Commenting on this passage, the Meiri (1249-1310 France) says, “And which is the machloket that is for the sake of Heaven? That of Hillel and Shammai, for one would rule on a matter and the other would disagree with him in order to understand the truth and not just for sake of provocation or a desire to win. And which is the machloket that is not in the name of Heaven? That of Korah and his congregation, for they came to complain about Moshe Rabbenu, may he rest in peace, about his leadership, (solely) out of jealousy and provocation, and (a desire) to win.”
Sure enough, Korah states, “It is enough for you, for all of the assembly is holy – all of them – and God is within their midst: and why do you raise yourself over the congregation of God?” (Bemidbar 16:3). Korah does not come to ask clarifying questions, have a discussion over decisions made, or give constructive criticism. Instead, he turned toward personal attack in order to bring about his desired outcome.
Last year my good friend and teacher, Sky Yardeni, introduced to me a new language of communication. A major aspect of this system of expression is speaking from the ‘I.’ This practice picks up on the fact that more often than not when sharing, we utilize the pronoun ‘you.’ As an example, if I were sharing about a fight I recently had with my partner, I may say, “when you have a fight with your partner, first you get really angry and then you feel this overpowering urge to just leave.” In contrast, I might say, “when I fight with my partner, first I get really angry and then I feel this overpowering urge to just leave.”
When I catch myself utilizing the ‘you,’ I find it is out of fear of feeling vulnerable. By saying ‘you,’ I am able to keep my life’s experiences at a safe distance. This process, however, also closes me off from actually sharing and the opportunity for growth. Additionally, sharing from the ‘I’ makes it much easier for the listener to hear me. It may very well be that their fights with their partners are very different, or they may not have a partner at all. When this is the case, it is very easy for the listener to feel ostracized or even triggered into a non-constructive response.

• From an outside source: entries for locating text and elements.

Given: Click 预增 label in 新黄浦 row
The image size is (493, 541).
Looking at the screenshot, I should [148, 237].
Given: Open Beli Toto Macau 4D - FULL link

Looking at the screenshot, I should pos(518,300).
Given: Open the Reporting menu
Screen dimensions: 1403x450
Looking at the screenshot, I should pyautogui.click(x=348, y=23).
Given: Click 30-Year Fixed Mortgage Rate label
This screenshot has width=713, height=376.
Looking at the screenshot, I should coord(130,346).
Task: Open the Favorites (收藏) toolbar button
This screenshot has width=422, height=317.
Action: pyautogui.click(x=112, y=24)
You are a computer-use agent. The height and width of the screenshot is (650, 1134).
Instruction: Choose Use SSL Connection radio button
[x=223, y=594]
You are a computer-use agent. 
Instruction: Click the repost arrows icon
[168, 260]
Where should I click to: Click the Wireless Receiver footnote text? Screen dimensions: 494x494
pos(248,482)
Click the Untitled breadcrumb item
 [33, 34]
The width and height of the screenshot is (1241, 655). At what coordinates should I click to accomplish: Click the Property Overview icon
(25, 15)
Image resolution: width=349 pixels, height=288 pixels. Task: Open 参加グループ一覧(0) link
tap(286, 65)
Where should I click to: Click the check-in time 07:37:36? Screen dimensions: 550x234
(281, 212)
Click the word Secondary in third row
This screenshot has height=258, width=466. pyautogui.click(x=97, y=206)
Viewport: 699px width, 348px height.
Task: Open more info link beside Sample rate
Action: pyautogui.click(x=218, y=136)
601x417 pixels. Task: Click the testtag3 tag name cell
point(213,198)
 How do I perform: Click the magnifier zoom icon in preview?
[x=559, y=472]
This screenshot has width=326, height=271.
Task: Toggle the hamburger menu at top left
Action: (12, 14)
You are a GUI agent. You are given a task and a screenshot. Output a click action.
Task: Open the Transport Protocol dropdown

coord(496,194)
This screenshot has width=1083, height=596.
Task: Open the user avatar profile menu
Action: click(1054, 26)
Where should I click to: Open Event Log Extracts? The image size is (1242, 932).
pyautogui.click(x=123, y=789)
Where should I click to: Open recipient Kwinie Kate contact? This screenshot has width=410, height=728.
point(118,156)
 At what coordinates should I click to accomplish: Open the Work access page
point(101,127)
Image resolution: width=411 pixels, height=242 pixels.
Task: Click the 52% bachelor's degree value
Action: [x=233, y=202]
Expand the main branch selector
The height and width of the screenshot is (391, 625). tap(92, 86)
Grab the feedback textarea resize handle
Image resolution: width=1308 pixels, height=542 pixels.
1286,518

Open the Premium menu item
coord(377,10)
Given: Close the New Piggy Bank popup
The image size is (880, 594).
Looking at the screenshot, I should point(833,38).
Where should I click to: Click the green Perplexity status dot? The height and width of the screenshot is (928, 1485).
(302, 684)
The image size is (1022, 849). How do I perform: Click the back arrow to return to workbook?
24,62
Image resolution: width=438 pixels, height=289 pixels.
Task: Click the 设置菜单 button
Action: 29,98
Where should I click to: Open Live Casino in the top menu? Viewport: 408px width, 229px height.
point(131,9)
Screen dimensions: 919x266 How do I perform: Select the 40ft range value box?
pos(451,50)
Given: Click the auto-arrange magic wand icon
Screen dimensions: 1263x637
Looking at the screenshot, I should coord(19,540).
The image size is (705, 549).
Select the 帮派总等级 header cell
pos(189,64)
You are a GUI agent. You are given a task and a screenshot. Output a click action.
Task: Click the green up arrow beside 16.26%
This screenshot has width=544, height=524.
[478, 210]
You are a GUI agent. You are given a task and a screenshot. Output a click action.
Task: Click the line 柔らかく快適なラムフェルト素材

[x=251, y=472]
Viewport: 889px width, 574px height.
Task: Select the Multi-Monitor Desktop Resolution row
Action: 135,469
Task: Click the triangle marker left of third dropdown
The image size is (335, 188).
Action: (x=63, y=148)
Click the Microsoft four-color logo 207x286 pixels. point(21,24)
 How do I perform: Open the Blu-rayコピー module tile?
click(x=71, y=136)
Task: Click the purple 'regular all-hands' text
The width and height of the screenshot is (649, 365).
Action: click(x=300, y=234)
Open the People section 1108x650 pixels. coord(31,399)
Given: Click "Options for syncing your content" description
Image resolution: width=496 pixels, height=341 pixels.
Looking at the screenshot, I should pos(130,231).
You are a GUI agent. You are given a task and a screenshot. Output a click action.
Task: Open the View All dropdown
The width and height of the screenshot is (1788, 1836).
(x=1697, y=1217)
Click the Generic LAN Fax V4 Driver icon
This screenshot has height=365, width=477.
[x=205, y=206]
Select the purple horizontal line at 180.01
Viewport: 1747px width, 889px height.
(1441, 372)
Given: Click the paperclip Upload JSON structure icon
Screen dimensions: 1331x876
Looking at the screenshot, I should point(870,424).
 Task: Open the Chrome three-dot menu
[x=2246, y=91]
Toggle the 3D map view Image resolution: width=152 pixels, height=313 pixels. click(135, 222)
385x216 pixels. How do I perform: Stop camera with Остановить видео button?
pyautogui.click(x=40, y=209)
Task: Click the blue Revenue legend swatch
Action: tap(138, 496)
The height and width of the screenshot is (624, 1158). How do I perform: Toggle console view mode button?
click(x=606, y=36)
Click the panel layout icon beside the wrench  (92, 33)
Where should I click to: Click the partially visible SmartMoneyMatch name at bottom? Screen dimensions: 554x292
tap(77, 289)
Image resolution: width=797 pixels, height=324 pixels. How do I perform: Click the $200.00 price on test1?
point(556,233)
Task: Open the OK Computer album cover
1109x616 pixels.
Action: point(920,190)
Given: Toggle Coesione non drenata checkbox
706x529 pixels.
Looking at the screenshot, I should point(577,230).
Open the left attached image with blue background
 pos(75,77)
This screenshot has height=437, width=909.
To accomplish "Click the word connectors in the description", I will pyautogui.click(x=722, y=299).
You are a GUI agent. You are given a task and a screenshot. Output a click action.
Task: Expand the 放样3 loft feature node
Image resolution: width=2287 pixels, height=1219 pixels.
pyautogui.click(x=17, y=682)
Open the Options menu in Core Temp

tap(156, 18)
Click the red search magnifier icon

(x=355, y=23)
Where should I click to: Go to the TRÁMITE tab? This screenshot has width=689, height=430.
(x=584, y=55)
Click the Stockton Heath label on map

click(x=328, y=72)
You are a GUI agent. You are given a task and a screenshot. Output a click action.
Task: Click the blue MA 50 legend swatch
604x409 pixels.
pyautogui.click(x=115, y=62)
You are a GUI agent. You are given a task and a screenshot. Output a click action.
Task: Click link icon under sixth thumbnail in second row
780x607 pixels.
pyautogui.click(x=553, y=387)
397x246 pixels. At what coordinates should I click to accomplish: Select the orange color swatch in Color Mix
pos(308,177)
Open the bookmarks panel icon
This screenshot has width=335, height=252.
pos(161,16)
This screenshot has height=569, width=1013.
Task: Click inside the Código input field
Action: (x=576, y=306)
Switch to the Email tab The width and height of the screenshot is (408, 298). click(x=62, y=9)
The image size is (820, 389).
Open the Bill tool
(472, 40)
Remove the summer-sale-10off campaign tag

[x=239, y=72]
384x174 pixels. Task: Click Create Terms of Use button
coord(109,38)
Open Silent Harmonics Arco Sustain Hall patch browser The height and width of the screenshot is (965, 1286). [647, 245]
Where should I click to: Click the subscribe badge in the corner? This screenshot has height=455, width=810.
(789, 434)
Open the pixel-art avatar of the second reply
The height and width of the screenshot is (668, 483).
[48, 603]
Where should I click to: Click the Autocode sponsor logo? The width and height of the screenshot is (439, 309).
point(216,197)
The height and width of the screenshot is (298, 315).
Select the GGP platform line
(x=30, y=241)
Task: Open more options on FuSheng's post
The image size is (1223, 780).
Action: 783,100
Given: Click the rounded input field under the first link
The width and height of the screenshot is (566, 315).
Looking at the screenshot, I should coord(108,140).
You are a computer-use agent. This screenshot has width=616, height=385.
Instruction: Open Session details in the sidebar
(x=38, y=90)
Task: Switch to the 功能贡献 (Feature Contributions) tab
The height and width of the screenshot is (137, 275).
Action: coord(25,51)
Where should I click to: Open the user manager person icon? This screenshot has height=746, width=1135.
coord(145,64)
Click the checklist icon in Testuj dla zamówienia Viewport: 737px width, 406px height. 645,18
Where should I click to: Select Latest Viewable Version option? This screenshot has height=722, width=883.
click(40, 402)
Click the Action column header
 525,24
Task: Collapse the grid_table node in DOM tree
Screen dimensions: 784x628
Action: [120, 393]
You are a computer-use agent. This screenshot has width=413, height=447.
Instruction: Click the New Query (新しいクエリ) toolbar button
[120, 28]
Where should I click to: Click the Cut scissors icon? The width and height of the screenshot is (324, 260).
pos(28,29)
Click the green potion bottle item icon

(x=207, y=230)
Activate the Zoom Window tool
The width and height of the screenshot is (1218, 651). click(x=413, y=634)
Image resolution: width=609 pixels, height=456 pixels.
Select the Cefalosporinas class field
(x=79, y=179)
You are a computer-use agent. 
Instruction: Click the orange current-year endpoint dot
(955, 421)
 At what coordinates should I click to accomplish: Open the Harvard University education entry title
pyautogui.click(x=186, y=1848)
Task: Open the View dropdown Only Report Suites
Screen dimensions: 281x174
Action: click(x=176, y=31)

By sharing from the ‘I,’ I make it much easier for you to listen.
I wonder how different the outcome could have been if only Korah had spoken from the ‘I.’ What if he had approached Moses saying, ‘I am scared that we will all die in the wilderness’ instead of, “It is enough for you.”
I encourage us all to listen carefully to ourselves and each other this week. I hope we can give attention to the pronouns we use when we share. If you find that what I am saying is true, I pray that you take the time and energy to stop, slow down, and share from the ‘I.’ I truly believe if we can all do this not so simple thing, all of our arguments can be for the sake of Heaven, and together we can build a more compassionate world.